Bilgi Felsefesinin Problemleri

Bilgi felsefesi, diğer adıyla bilgi kuramı, bilginin imkânı problemi üzerinde durmuştur. Sorun İlk Çağdan bu yana ele alınmış, işlenmiş olmasına karşın soruları değişmemiştir:

Doğru bilgi elde etmek mümkün müdür? Genelgeçer bir bilgi var mıdır? Hem bilen özne hem bilinen nesne bakımıdan doğru diyebileceğimiz, nesnesine uygun bilgi ile formüle edilebilen cevaplar çerçevesinde bilginin imkânı problemi gönümüze kadar gelmiştir.

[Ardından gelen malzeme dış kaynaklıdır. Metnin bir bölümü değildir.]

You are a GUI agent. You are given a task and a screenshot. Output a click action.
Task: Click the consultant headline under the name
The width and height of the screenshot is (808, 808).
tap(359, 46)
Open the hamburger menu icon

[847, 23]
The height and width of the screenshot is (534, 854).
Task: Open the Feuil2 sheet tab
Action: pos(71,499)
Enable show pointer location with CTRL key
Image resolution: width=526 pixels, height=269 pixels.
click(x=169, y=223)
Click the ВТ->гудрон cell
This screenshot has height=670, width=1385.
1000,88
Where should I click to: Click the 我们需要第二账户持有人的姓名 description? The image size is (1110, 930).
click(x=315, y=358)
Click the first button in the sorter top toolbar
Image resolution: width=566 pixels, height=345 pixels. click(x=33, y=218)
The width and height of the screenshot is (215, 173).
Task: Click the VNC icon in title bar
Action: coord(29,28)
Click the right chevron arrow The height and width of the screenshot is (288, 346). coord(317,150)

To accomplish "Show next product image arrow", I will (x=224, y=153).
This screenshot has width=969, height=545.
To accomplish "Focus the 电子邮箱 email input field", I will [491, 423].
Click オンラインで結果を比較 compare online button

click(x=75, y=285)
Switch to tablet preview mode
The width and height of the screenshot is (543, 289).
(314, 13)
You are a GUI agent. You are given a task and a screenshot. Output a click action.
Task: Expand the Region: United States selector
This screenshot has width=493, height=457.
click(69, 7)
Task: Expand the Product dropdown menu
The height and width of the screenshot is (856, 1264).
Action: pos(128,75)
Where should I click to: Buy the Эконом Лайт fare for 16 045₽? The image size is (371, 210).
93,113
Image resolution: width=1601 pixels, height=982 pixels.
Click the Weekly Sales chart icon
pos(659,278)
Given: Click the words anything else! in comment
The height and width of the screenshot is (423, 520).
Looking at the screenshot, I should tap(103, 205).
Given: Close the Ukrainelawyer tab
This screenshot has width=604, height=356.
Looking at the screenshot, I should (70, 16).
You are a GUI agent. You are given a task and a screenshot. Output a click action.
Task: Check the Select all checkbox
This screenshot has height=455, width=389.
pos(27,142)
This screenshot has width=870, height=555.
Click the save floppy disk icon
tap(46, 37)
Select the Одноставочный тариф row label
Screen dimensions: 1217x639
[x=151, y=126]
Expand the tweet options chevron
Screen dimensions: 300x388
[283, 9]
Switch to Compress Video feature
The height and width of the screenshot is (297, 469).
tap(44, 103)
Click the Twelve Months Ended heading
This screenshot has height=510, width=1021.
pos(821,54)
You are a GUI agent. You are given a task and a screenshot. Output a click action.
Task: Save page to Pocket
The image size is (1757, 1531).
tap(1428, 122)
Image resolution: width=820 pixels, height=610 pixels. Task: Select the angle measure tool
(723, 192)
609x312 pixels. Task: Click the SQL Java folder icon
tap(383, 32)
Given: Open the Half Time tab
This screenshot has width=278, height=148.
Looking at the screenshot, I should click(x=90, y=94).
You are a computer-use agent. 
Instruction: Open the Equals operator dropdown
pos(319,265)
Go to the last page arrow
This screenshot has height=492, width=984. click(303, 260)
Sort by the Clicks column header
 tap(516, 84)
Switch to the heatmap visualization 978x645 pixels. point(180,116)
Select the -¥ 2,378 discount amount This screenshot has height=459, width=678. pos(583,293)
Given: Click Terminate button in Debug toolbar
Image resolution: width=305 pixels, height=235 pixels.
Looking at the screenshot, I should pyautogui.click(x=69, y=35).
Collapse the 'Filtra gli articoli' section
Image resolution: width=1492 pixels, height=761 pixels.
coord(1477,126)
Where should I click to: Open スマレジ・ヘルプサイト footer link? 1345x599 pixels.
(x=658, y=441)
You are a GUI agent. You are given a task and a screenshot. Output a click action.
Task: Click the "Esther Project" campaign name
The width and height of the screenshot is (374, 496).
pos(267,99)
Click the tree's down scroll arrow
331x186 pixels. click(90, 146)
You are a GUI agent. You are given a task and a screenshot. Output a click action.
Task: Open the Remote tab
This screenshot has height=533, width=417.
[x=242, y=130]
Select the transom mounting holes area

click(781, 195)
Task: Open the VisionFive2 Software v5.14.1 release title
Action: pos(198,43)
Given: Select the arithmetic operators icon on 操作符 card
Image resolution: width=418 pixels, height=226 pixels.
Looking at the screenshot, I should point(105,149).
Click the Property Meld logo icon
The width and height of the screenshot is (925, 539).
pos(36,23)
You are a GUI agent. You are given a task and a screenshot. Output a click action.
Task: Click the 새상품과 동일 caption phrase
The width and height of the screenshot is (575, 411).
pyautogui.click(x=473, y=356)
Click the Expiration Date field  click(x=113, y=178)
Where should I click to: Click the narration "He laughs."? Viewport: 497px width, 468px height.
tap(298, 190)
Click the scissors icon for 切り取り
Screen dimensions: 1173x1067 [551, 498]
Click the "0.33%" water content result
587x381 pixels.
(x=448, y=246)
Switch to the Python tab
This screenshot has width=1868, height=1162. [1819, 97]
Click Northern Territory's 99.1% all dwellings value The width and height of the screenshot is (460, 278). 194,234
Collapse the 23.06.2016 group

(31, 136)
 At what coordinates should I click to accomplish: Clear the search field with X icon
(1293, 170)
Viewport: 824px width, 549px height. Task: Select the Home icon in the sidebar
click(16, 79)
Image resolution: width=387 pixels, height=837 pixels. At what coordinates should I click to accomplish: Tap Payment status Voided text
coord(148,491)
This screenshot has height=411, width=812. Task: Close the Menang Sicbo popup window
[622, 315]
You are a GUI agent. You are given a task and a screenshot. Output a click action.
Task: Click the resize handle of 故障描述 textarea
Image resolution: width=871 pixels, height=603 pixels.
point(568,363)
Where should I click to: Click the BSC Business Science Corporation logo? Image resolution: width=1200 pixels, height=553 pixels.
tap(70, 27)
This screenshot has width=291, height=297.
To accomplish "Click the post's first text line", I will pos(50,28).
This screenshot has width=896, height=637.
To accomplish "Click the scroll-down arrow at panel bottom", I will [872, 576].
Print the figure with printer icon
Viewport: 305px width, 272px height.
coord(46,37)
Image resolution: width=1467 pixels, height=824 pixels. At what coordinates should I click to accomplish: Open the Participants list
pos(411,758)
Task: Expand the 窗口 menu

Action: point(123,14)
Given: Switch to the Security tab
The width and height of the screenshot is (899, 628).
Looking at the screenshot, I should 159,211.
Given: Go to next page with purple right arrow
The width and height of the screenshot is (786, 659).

Bilginin kaynağı problemi bilgi teorisi ya da bilgi felsefesinin üzerinde çözmek için uğraştığı ikinci bir problemdir. “Doğru bilgi elde edilebiliyorsa burada aktif olan aklımız mıdır yoksa düşüncelerimiz midir?”, “Onların dışında da bir işlevsellikten bahsedebilir miyiz?”, “Zihin, akıl, düşünme yetilerimizle mi, yoksa duyu verileri olarak mı bilgilerimizi elde ederiz?” Genelde akıl-duyu ikilemi çerçevesi temel olmak üzere bu iki kavramın terkipleri şeklinde yaklaşımların olduğunu görürüz. Akıl ve duyuları eşit ölçüde önemseyen veya bunlardan yanlızca birine değer verilen bir kombinasyonla karşılaşırız.

Bilginin sınırları bilgi felsefesinin uğraştığı bir diğer problem alanıdır. Bu problemle ilgili unsurlar, bilginin imkânı problemindeki saptanmış durumların devamı niteliğindedir. Bilginin sadece akıl yoluyla elde edilebileceğini savunan bir düşünür için ya da bilginin yalnızca deneyle elde edilebileceğini savunan başka bir düşünür için şunları söyleyebiliriz: Her iki düşünüre göre bilginin sınırları akıl veya deney alanlarından birisiyle çizilmiştir.

Bilginin kaynağını akıl ve deneyin dışında sezgi, fenomen, vb. kavramlarla açıklayan filozoflara göre bilginin sınırı da kaynakları için tarif edilen dinamiklerin gösterdiği alanla belirlenmiştir.

Bilgi felsefesi kuramı kapsamında ele alınan problemlerden biri de bilginin ölçütüdür. Doğru bilgi varsa bunun bir de bizi doğruluğundan emin kılan ölçütünün olması gerekir. Kim bilebilir? Kim biliyor? Doğru nedir? sorularına kestirmeden şöyle bir cevap verilebilir. Doğru, düşüncemizin nesnesiyle olan uygunluğudur. Başka bir ifadeyle gerçekle örtüşmesidir.

Pragmatistlere göre doğruluğun ölçütü yarardır. Sonuçta bir şey herhangi bir durum için yararlıysa doğrudur. Enstrümantalist pragmatist (Araçsal yararcı) Deweyʼye göre doğru, problemlerimizin çözümünde araç rolü oynadığı sürece doğrudur.

Bilginin değeri bilgi felsefesi çerçevesinde ele alacağımız son problemdir. Değer kavramı “Özne ile nesne arasındaki ilgi ve bağın sonucunda oluşan bilginin niteliği nedir?” sorusuyla anlam kazanmaktadır. Özne ilgisi ve bağ, bilginin nesneleşmesinde değer kavramı kadar önemli bir fonksiyon üstlenir. Bilgi, değerlerle eylem alanında görünür hâle gelir. “Bilgide doğru ve yanlış nedir?” sorusuyla “Bilginin yanlış kullanımı nasıl önlenmelidir?” sorusuna da cevap aramak için zemin hazırlanır.